*** Data for review

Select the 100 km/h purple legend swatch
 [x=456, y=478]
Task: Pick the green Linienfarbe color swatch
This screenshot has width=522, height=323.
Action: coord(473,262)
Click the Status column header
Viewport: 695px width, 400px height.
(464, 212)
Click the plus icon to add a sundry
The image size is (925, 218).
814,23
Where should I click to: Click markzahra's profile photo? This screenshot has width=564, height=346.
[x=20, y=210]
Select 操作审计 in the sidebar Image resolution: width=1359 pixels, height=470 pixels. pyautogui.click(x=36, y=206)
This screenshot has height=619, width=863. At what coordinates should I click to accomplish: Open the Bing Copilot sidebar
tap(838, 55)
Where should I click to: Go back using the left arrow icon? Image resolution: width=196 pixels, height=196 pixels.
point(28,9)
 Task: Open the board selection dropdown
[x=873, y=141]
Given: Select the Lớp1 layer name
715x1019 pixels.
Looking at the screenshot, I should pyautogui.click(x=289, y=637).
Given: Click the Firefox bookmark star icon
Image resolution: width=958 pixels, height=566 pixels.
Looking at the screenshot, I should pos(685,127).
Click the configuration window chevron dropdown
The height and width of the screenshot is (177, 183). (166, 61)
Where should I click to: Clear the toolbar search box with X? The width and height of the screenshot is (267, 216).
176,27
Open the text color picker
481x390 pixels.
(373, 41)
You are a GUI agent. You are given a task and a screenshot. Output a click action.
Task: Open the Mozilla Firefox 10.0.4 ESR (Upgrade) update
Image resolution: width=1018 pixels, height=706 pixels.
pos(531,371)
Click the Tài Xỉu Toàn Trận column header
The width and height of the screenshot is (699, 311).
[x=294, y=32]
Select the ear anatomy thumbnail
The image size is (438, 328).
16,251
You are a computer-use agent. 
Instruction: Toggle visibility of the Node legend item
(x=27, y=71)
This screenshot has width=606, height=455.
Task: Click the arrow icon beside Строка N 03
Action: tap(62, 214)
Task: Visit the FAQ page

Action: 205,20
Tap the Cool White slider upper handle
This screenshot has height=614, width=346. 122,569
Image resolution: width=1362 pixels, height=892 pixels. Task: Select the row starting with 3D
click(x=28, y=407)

******

• _Your assignment_:
Check every line of the data above for the string "agent", and copy those that have it.

• _Answer for this exercise_:
You are a GUI agent. You are given a task and a screenshot. Output a click action.
You are a computer-use agent. 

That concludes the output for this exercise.